TASK DETAILS: In the interview on masks and COVID-19 vaccination, which group does the epidemiologist say should be first in line for the vaccine?

EXCERPTED PASSAGE:
◆ ◆ ◆ ◆ ◆
Rediff.com« Back to articlePrint this article

Masks are a must even after vaccine!

January 16, 2021 09:07 IST

'Until the case load starts dropping, we will have to keep up the current level of prevention activities.'

Priyanka Chopra wears a mask

Kindly note this image has been used only for representative purposes. Kind courtesy Priyanka Chopra/Instagram

As India begins its COVID-19 vaccination drive today, January 16, epidemiologist Dr Ramanan Laxminarayan, tells Geetika Srivastava that masks and small gatherings may stick around for a while, even after vaccination, until the epidemic curve is bent and the case load starts to decrease.

Dr Laxminarayan is the founder and director of the Washington-based Centre for Disease Dynamics, Economics and Policy, and previously served in Barack Obama's council of advisors on science and technology and for the Indian ministry of health and family welfare's immunisation programme.

Who, according to you, should get vaccinated first?

The first in line are always those at highest voluntary risk -- which would be health care workers.

Then come those at highest involuntary risk -- the elderly.

In the Indian context, anyone above the age of 50 would fall in that category.

It would be ideal to further identify those with comorbidities, hypertension and diabetes -- but given the speed at which this needs to be rolled out, it may not be feasible to have a fine-grained prioritisation that is difficult to implement in the field.

After these populations, the vaccine should be prioritised for the poor, who are least able to pay for COVID-related adverse outcomes and hospitalisations.

The health secretary of India has said the government will not vaccinate all, but a 'critical mass' to break the chain of transmission.

It may well be the case that universal immunisation is not needed to break the chain of transmission.

However, the true answer depends on the duration of immunity, either through exposure to the disease or through vaccination.
◆ ◆ ◆ ◆ ◆
SOURCE MATERIAL:
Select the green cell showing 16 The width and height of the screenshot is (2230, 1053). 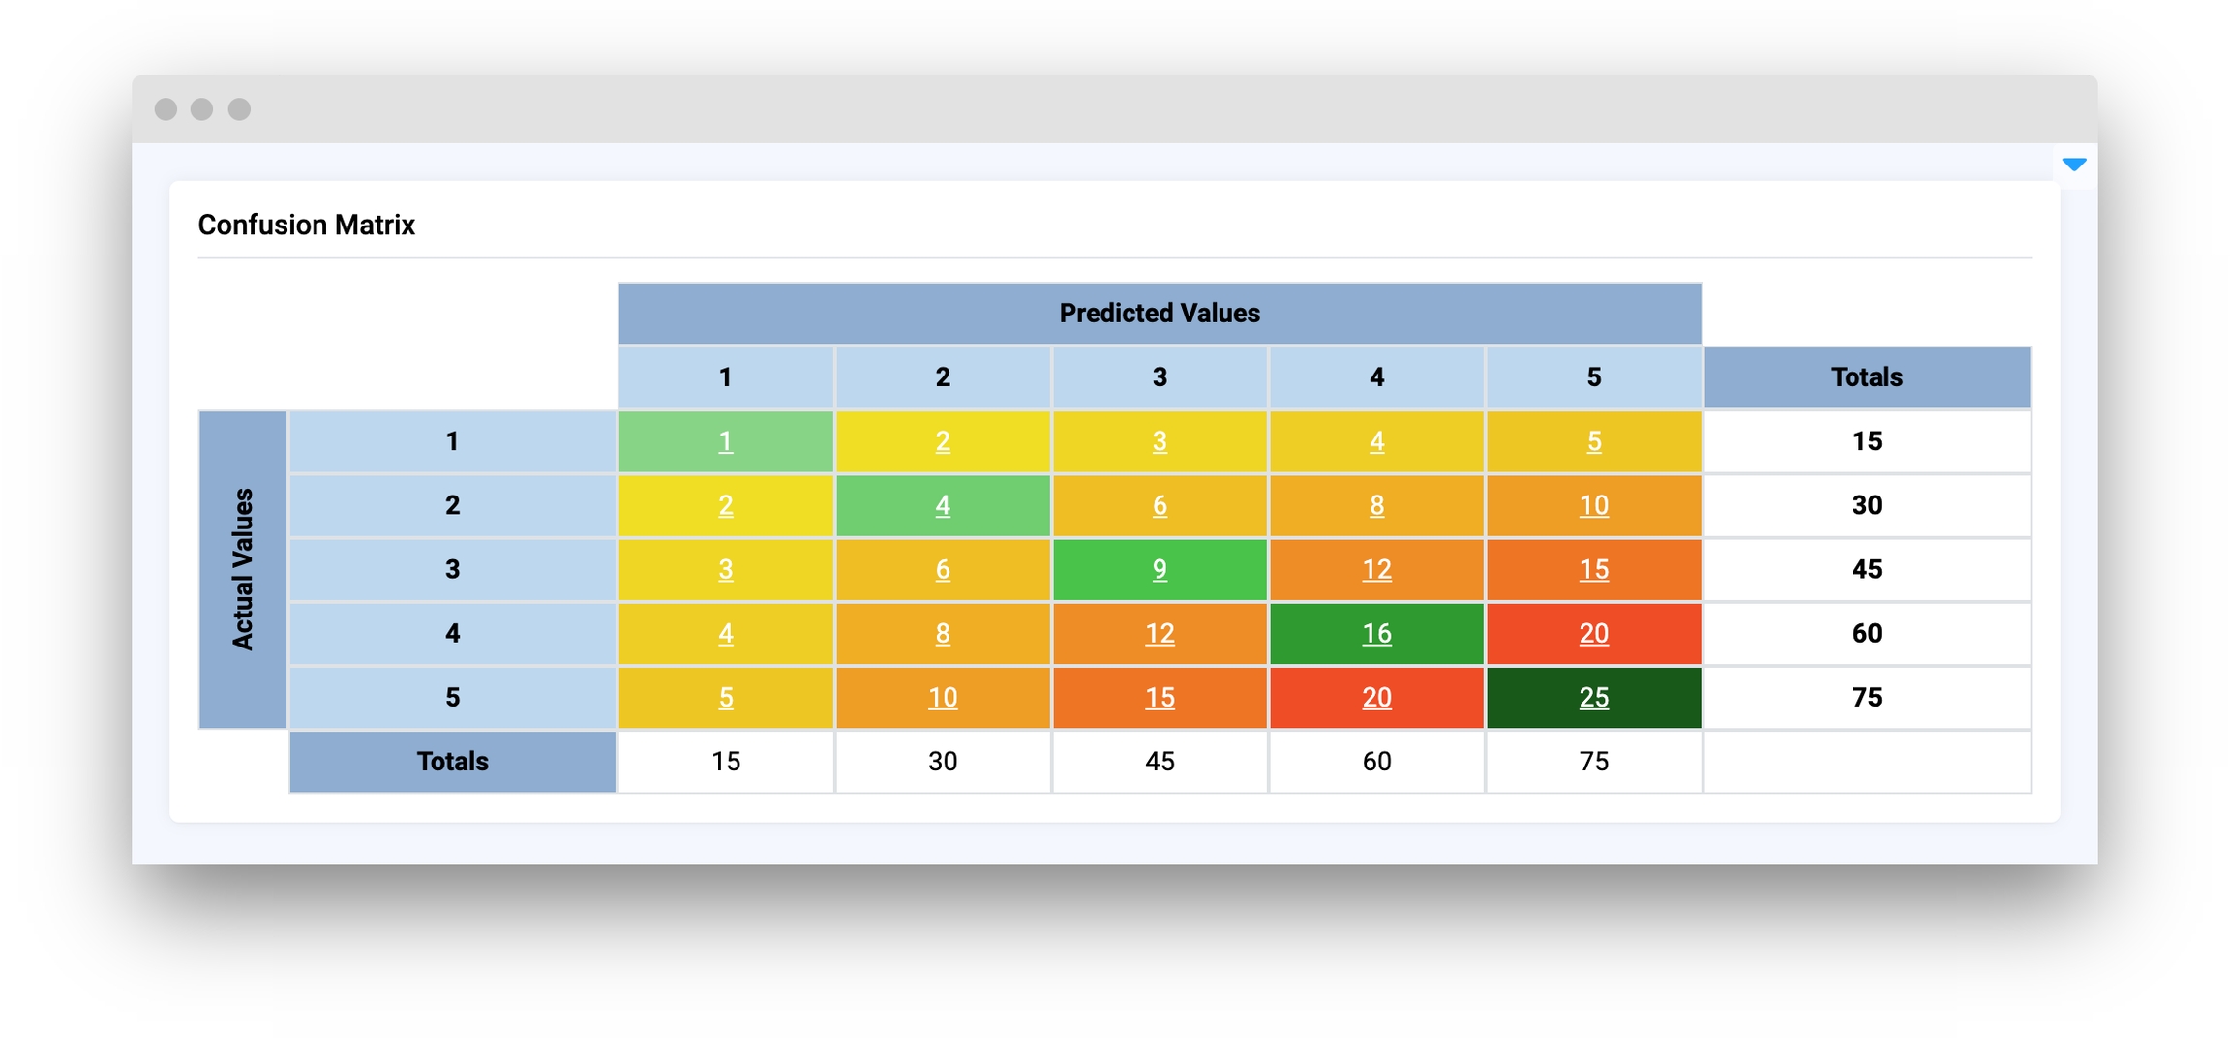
◆ ◆ ◆ ◆ ◆
WRITTEN REPLY: Health care workers, because they are at the highest voluntary risk.